-- BEGIN --

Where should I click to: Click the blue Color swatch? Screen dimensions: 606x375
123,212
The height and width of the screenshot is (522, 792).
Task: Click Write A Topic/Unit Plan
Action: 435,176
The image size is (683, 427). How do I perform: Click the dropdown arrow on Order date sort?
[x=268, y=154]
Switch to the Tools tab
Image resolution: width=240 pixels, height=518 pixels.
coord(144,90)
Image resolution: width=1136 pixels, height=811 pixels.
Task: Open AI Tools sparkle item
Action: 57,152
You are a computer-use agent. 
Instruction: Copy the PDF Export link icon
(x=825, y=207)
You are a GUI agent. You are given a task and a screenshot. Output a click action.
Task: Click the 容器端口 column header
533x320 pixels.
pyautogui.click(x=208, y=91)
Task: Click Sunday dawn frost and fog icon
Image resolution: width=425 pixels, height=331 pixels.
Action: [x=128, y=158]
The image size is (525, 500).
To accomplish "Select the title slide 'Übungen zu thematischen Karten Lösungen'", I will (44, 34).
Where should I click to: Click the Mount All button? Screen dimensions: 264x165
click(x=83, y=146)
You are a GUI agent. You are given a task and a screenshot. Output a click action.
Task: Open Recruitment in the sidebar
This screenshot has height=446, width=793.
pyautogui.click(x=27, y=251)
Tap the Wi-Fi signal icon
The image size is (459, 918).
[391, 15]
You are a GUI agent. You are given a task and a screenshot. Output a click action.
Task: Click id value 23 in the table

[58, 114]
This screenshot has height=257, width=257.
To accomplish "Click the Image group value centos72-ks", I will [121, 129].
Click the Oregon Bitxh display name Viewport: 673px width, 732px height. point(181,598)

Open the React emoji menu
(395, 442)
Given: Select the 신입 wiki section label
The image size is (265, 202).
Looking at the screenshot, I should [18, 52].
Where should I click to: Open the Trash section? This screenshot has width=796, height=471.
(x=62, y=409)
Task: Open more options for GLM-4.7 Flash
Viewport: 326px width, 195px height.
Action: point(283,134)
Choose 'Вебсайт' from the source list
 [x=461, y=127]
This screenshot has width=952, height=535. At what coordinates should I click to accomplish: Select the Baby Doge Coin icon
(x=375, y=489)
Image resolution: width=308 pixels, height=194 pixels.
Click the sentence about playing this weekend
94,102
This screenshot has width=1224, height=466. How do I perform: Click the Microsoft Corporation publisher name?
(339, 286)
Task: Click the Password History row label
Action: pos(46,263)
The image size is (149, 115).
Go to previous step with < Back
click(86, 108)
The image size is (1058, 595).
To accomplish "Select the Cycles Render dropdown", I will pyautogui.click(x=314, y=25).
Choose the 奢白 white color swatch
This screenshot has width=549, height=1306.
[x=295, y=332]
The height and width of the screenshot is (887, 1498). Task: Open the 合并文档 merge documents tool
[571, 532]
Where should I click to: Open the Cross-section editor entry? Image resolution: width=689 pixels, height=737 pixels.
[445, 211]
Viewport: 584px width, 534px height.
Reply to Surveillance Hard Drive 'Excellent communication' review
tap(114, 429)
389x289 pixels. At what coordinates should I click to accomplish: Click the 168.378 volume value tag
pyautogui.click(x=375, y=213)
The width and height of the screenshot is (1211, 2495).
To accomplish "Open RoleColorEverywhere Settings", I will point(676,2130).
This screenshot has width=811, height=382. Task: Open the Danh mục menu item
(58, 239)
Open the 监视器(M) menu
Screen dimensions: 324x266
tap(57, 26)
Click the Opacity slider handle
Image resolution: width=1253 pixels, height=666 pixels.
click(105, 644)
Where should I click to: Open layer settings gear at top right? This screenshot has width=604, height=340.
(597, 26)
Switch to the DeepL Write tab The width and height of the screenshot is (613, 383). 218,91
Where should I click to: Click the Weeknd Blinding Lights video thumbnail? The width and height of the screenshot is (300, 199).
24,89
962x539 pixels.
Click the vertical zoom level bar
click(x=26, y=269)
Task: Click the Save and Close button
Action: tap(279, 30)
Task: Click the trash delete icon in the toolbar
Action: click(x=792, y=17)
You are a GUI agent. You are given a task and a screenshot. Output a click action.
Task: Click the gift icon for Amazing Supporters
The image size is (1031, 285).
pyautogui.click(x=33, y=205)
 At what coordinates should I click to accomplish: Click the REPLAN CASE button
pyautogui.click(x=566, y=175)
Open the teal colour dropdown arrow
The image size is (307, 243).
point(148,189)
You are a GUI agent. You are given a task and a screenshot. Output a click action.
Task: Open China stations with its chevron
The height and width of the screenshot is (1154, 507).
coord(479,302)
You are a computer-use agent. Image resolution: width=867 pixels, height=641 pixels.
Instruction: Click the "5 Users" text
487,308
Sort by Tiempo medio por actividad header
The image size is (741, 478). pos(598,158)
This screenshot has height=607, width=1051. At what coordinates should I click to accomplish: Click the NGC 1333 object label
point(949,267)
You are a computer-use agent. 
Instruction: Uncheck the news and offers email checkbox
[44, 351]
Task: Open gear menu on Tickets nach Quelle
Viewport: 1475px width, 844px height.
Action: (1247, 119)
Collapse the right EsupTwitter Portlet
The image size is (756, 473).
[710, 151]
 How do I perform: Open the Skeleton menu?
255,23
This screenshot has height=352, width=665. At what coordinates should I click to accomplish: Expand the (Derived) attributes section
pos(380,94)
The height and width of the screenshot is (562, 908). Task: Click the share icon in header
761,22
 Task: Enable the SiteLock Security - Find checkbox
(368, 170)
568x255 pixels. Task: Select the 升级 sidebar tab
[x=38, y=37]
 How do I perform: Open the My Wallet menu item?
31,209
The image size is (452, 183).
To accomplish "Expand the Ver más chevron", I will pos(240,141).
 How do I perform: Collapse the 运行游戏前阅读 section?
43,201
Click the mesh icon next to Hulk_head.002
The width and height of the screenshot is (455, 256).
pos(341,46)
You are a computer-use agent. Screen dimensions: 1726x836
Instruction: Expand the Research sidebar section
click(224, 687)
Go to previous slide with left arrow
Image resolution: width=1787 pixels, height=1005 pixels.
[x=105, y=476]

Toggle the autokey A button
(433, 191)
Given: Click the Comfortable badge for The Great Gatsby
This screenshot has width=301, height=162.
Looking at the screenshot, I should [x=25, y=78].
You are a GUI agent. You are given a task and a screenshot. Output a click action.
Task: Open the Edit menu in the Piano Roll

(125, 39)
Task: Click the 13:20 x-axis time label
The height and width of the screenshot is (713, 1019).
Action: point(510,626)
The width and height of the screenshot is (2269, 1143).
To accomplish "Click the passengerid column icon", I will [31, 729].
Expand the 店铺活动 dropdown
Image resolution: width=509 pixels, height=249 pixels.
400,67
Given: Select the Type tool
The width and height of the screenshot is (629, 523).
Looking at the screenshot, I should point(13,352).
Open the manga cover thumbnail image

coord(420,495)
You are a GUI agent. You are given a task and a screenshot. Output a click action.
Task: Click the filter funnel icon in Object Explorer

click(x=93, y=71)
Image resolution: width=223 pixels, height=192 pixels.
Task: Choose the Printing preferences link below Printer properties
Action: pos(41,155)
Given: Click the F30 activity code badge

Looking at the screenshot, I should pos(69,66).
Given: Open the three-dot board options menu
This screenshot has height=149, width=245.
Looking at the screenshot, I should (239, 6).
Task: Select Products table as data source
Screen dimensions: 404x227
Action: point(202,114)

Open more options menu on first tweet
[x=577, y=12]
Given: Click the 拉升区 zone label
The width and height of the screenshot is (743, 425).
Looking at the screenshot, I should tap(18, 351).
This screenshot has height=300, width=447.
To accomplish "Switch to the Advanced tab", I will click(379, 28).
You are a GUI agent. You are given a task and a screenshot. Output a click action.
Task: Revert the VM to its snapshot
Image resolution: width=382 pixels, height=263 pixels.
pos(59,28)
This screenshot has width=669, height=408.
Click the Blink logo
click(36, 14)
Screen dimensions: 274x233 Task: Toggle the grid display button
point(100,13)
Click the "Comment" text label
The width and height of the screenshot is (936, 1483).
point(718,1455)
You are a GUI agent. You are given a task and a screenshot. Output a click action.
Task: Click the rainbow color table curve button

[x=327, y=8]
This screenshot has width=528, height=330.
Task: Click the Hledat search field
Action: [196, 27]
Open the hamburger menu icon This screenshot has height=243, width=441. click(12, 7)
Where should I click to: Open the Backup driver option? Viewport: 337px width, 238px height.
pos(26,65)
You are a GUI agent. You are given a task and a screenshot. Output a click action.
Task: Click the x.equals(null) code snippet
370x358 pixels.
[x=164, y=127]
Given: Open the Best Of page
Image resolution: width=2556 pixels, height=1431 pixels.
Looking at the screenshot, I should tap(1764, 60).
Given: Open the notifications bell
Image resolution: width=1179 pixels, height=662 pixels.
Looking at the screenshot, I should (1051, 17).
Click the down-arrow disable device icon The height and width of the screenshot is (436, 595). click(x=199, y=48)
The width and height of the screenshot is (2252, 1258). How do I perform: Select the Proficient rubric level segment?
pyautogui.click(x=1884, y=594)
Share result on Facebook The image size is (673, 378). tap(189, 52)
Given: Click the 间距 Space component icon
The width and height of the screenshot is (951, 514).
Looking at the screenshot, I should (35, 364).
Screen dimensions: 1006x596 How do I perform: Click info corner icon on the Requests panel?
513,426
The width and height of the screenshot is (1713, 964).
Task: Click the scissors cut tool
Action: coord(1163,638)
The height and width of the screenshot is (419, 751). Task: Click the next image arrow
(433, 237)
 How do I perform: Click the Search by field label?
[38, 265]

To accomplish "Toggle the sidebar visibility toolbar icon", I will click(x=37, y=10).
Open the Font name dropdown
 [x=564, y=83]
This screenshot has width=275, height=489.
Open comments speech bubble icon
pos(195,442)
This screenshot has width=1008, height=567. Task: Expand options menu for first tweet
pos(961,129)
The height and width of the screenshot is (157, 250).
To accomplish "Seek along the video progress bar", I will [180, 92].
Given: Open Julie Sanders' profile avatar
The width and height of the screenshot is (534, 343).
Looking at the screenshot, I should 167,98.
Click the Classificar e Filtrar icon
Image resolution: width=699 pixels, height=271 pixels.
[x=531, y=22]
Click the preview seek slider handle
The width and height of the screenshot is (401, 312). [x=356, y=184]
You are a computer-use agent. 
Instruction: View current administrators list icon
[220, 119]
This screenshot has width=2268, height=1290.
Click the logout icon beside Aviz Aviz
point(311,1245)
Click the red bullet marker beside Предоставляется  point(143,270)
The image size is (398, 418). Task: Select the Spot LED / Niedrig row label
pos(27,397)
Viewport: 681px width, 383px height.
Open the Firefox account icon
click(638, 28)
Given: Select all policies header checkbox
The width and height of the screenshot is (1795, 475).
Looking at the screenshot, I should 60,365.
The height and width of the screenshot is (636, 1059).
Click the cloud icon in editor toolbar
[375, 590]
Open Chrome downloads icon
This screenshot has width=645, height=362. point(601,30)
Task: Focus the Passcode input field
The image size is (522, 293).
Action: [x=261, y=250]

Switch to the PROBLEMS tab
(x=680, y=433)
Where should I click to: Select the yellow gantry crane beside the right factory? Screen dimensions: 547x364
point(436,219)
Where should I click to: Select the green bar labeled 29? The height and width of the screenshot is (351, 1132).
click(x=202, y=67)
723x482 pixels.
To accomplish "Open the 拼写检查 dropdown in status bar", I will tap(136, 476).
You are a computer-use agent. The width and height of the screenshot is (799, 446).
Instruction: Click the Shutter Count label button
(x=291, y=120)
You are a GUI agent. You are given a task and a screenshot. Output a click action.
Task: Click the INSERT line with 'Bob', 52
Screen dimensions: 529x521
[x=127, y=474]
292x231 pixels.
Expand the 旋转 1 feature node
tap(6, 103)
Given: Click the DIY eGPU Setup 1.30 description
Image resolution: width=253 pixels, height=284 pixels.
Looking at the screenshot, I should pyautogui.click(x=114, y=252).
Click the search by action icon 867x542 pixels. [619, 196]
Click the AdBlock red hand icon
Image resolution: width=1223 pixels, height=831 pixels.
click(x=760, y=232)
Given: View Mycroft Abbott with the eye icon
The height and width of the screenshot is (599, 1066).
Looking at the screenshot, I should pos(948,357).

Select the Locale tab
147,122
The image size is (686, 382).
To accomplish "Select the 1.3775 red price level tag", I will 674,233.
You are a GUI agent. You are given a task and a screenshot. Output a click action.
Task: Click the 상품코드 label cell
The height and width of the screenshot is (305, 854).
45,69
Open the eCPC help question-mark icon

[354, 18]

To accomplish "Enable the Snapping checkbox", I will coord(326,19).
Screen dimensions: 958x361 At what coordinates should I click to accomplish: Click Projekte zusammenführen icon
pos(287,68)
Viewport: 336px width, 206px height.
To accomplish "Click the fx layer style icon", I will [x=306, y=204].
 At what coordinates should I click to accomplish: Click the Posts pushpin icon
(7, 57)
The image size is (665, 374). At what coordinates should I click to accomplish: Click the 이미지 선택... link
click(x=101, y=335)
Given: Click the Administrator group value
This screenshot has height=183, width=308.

-- END --

* [REQUIREMENT] Render the rows above as a Markdown table with the columns No. and Line. Begin at the line that contains "Task: Focus the Passcode input field", stop after the line that contains "should pyautogui.click(x=114, y=252).", number each line, and leave out blank lines.

* [IN RESPONSE]
| No. | Line |
|---|---|
| 1 | Task: Focus the Passcode input field |
| 2 | The image size is (522, 293). |
| 3 | Action: [x=261, y=250] |
| 4 | Switch to the PROBLEMS tab |
| 5 | (x=680, y=433) |
| 6 | Where should I click to: Select the yellow gantry crane beside the right factory? Screen dimensions: 547x364 |
| 7 | point(436,219) |
| 8 | Where should I click to: Select the green bar labeled 29? The height and width of the screenshot is (351, 1132). |
| 9 | click(x=202, y=67) |
| 10 | 723x482 pixels. |
| 11 | To accomplish "Open the 拼写检查 dropdown in status bar", I will tap(136, 476). |
| 12 | You are a computer-use agent. The width and height of the screenshot is (799, 446). |
| 13 | Instruction: Click the Shutter Count label button |
| 14 | (x=291, y=120) |
| 15 | You are a GUI agent. You are given a task and a screenshot. Output a click action. |
| 16 | Task: Click the INSERT line with 'Bob', 52 |
| 17 | Screen dimensions: 529x521 |
| 18 | [x=127, y=474] |
| 19 | 292x231 pixels. |
| 20 | Expand the 旋转 1 feature node |
| 21 | tap(6, 103) |
| 22 | Given: Click the DIY eGPU Setup 1.30 description |
| 23 | Image resolution: width=253 pixels, height=284 pixels. |
| 24 | Looking at the screenshot, I should pyautogui.click(x=114, y=252). |